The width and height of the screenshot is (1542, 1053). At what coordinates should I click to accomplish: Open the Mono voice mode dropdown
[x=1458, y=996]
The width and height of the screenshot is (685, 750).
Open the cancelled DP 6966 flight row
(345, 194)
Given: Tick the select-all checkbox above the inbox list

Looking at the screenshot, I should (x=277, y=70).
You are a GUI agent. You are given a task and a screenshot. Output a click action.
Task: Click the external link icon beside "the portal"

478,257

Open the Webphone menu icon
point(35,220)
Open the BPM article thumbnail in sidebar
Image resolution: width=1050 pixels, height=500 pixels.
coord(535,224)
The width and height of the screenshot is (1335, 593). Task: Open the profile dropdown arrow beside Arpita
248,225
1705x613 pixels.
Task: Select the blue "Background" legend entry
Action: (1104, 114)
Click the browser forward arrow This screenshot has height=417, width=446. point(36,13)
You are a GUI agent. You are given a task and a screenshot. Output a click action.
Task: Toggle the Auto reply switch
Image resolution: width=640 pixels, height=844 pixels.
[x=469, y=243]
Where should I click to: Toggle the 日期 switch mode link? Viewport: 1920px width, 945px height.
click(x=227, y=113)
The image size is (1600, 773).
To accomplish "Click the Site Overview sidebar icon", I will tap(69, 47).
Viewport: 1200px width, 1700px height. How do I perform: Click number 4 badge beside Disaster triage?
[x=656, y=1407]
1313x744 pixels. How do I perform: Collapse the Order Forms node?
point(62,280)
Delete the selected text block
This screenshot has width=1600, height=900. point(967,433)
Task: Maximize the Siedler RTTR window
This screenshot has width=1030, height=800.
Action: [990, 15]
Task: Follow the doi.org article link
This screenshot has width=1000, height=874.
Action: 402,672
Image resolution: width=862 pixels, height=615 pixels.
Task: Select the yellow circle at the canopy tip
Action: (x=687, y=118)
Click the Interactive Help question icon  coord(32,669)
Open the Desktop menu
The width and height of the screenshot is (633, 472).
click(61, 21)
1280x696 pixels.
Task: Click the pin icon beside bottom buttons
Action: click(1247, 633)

----------------

Reproduce each line of the entries above from the one containing "The image size is (1600, 773)." through the last, exactly, and no other line.

The image size is (1600, 773).
To accomplish "Click the Site Overview sidebar icon", I will tap(69, 47).
Viewport: 1200px width, 1700px height. How do I perform: Click number 4 badge beside Disaster triage?
[x=656, y=1407]
1313x744 pixels. How do I perform: Collapse the Order Forms node?
point(62,280)
Delete the selected text block
This screenshot has width=1600, height=900. point(967,433)
Task: Maximize the Siedler RTTR window
This screenshot has width=1030, height=800.
Action: [990, 15]
Task: Follow the doi.org article link
This screenshot has width=1000, height=874.
Action: 402,672
Image resolution: width=862 pixels, height=615 pixels.
Task: Select the yellow circle at the canopy tip
Action: (x=687, y=118)
Click the Interactive Help question icon  coord(32,669)
Open the Desktop menu
The width and height of the screenshot is (633, 472).
click(61, 21)
1280x696 pixels.
Task: Click the pin icon beside bottom buttons
Action: click(1247, 633)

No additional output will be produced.